Thomas Nightingale ist noch ein relativ junger Mitarbeiter des Folly. Es sind die 1920er Jahre. Auf der Spurensuche nach den Hintergründen eines verzauberten Saxophons führt ihn die Spur über den Atlantik nach New York. Dort steht er unerwartet vor der Tür eines alten Schulkameraden, der jetzt hier lebt und die passenden Kontakte haben könnte: Augustus Berrycloth-Young.
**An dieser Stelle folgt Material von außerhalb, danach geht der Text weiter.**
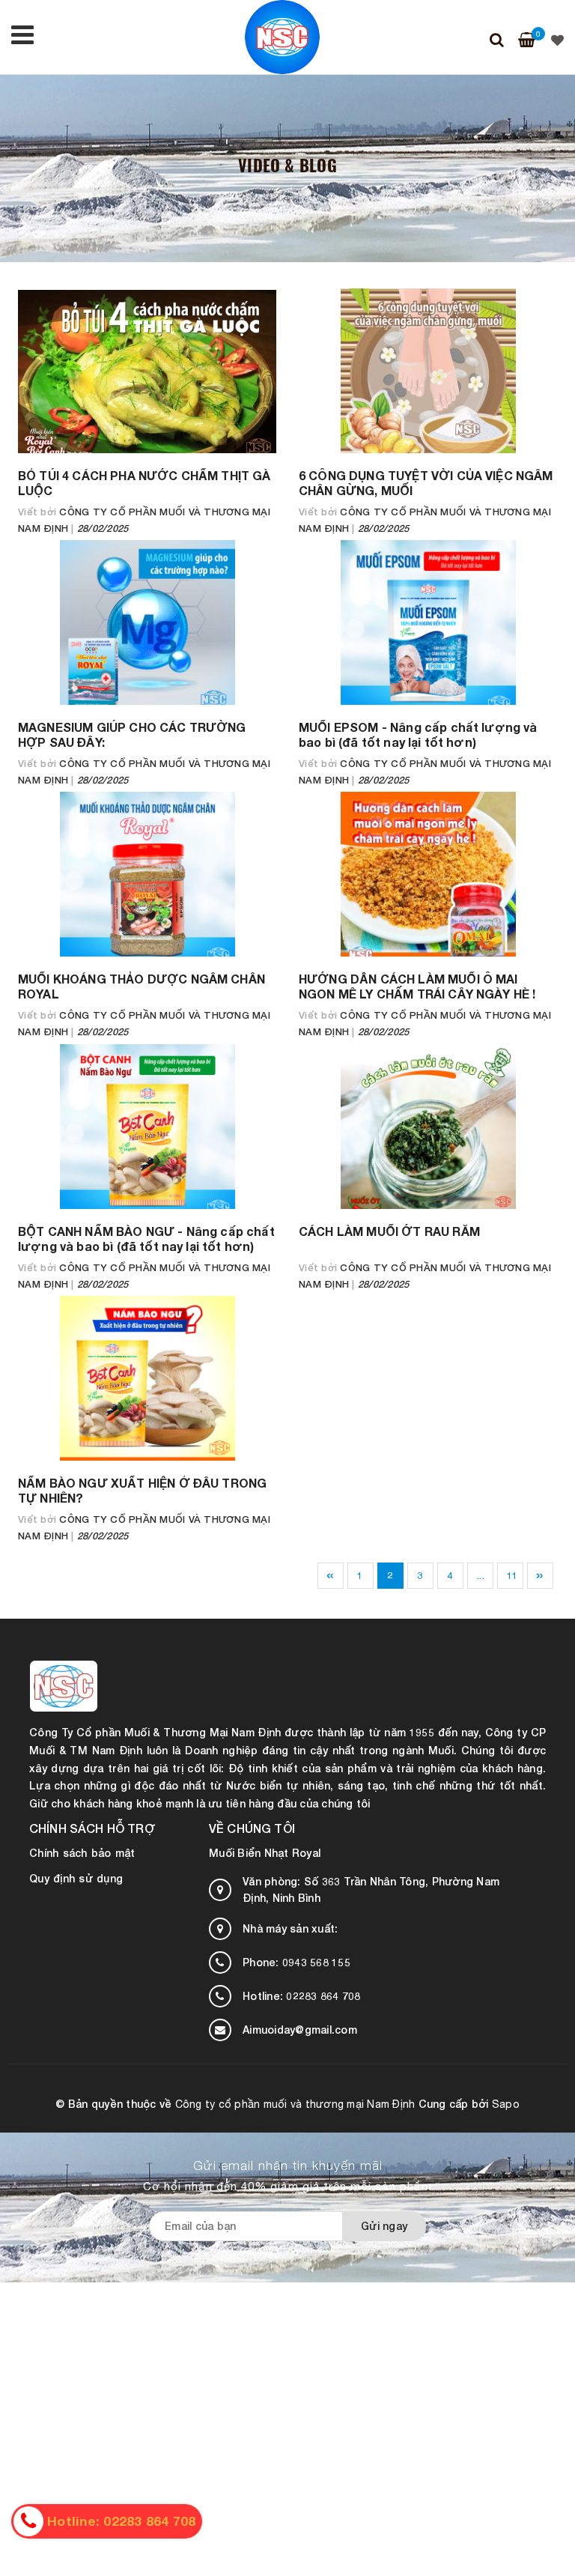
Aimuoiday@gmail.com (300, 2029)
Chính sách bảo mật (82, 1852)
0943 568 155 (296, 1962)
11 (512, 1575)
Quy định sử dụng (76, 1878)
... (480, 1575)
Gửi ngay (384, 2225)
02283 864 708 (302, 1995)
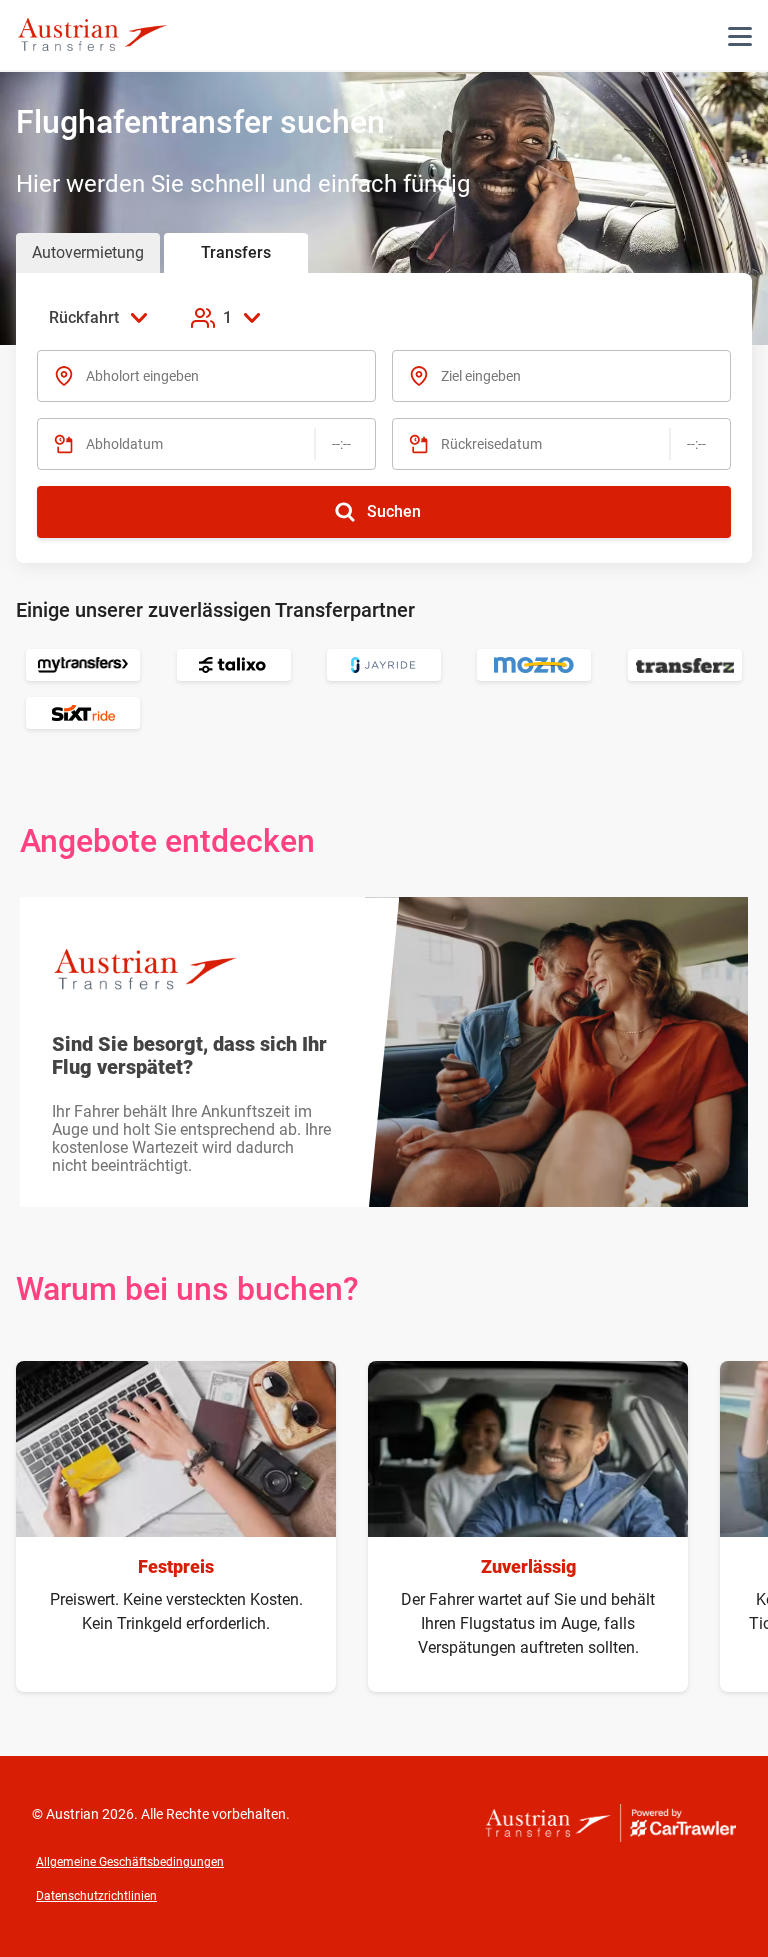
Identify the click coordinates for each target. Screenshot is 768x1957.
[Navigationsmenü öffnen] (740, 36)
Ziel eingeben (481, 376)
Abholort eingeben (142, 376)
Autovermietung (88, 252)
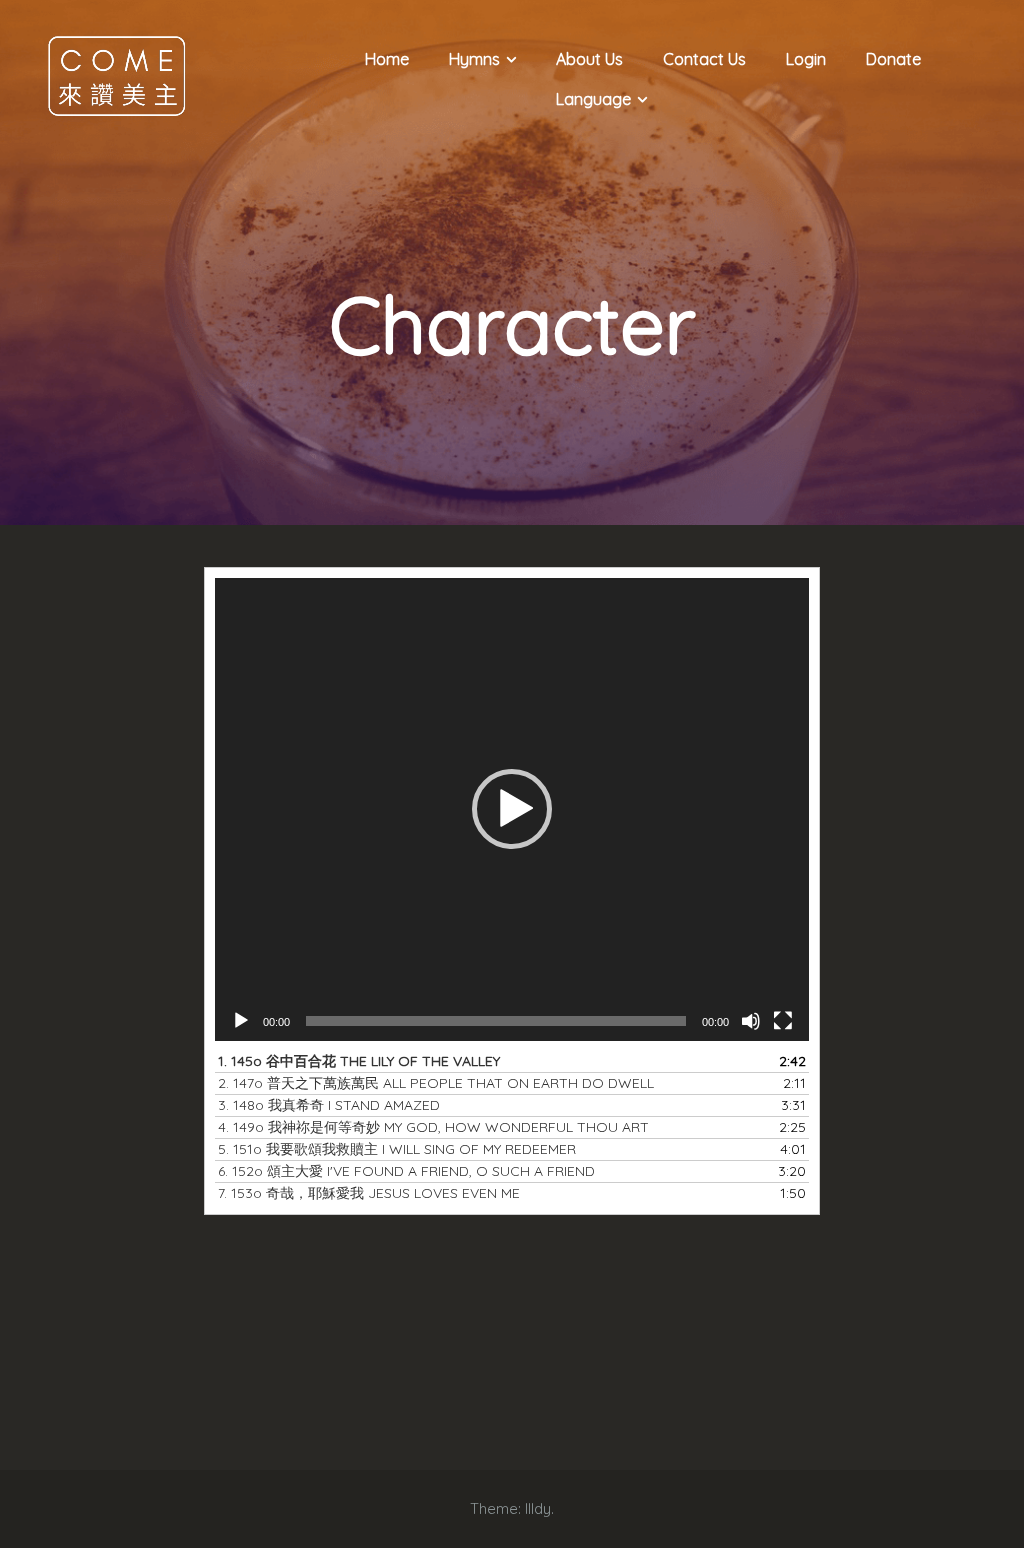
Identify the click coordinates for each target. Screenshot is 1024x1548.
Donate (893, 59)
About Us (589, 59)
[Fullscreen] (783, 1021)
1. (359, 1061)
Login (806, 59)
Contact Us (704, 59)
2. (436, 1083)
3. (329, 1105)
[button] (512, 809)
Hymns (474, 59)
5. (397, 1149)
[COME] (117, 74)
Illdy (538, 1508)
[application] (512, 809)
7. (369, 1193)
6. (406, 1171)
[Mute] (751, 1021)
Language (593, 99)
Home (387, 59)
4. (433, 1127)
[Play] (241, 1021)
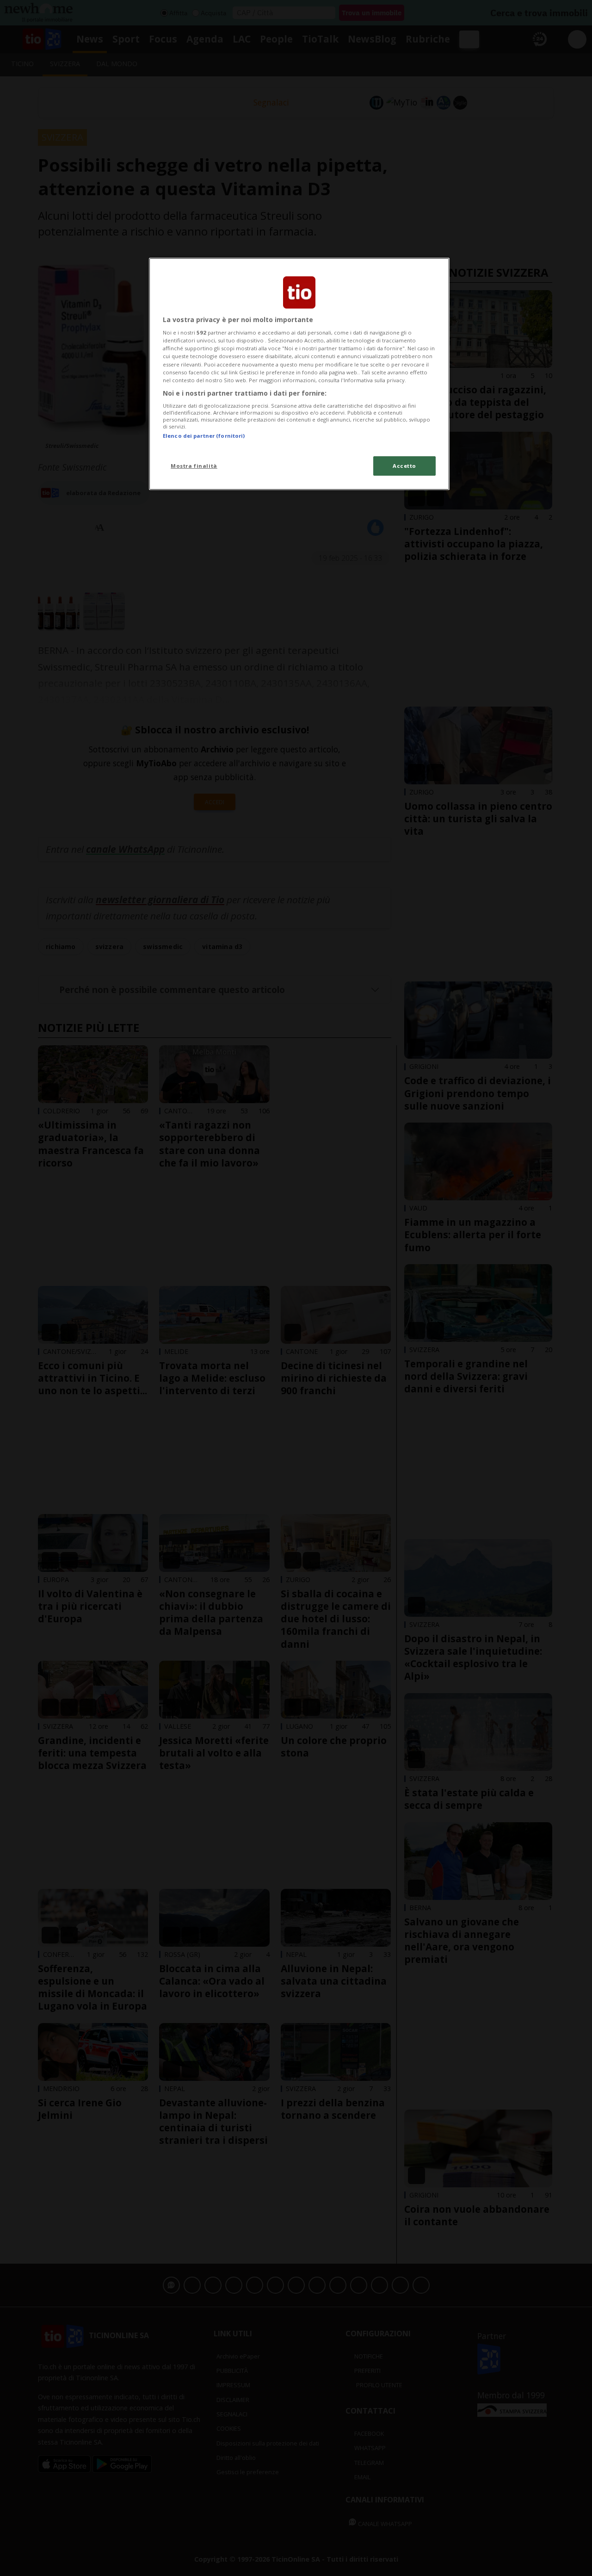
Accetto (404, 465)
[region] (299, 374)
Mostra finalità (194, 465)
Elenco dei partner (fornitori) (204, 435)
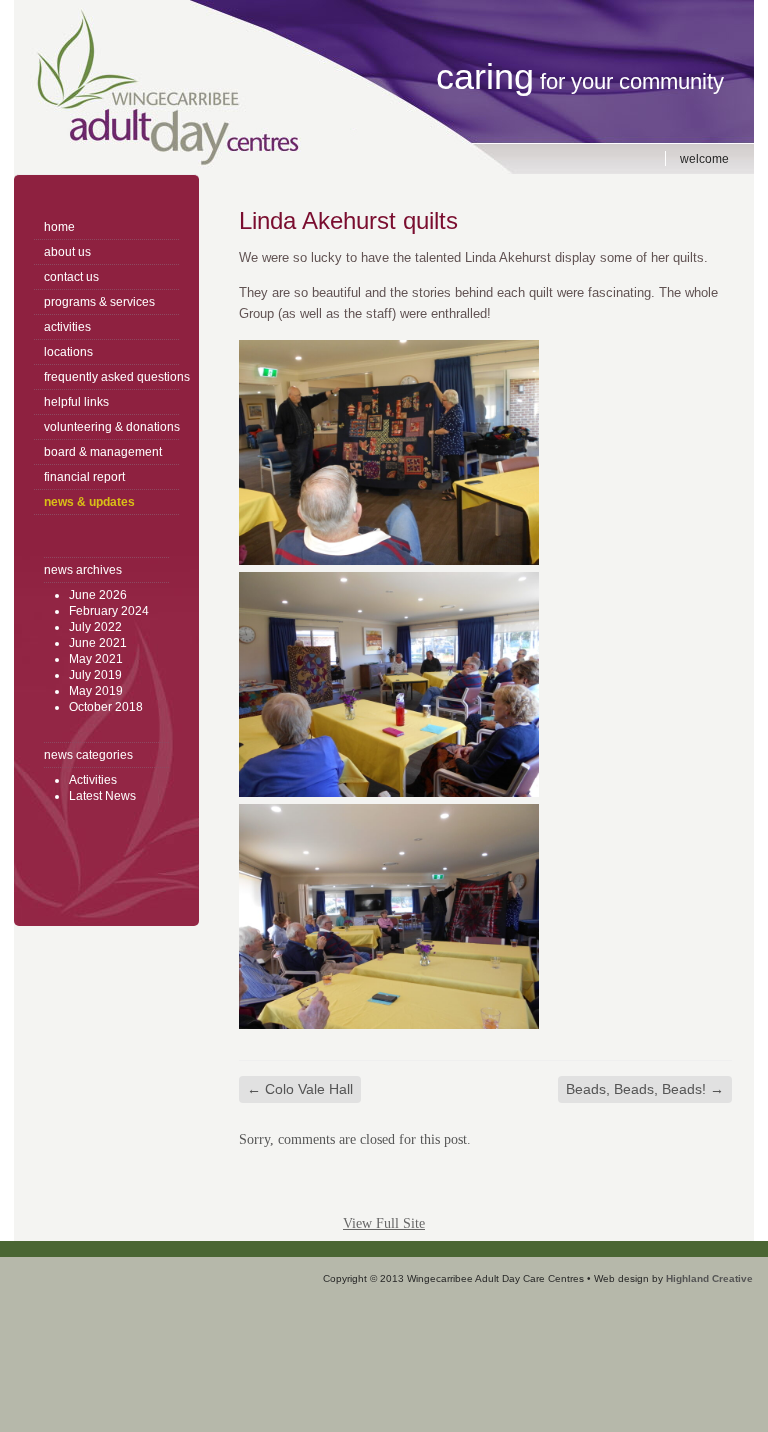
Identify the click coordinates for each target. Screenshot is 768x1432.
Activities (93, 780)
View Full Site (384, 1223)
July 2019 (95, 675)
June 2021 (98, 643)
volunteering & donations (111, 427)
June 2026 (98, 595)
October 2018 (106, 707)
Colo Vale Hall (300, 1089)
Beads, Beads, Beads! (645, 1089)
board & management (103, 452)
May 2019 (96, 691)
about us (67, 252)
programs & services (99, 302)
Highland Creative (709, 1278)
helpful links (76, 402)
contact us (71, 277)
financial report (84, 477)
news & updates (89, 502)
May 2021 (96, 659)
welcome (704, 159)
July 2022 (95, 627)
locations (68, 352)
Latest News (102, 796)
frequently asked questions (111, 377)
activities (67, 327)
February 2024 (109, 611)
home (59, 227)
Wie schon mehrfach zuvor schiebt Ben Aaronovitch auch hier zwischen 2 regulären Romanen der Peter-Grant-Reihe wieder eine Novelle ein, in deren Mittelpunkt eine Nebenfigur der Roman-Reihe steht.
Diesmal ist es der zum Handlungszeitpunkt noch junge Thomas Nightingale, der in den 1920er Jahren einen brisanten Auftrag auszuführen hat. Diese Story hebt sich im verschiedener Hinsicht von den bisherigen Novellen und Romanen ab. Waren es bisher immer die jeweiligen Hauptfiguren, die in der 1. Person berichteten, übernimmt diesmal ein bisher nie erwähnter Charakter die Rolle des Ich-Erzählers.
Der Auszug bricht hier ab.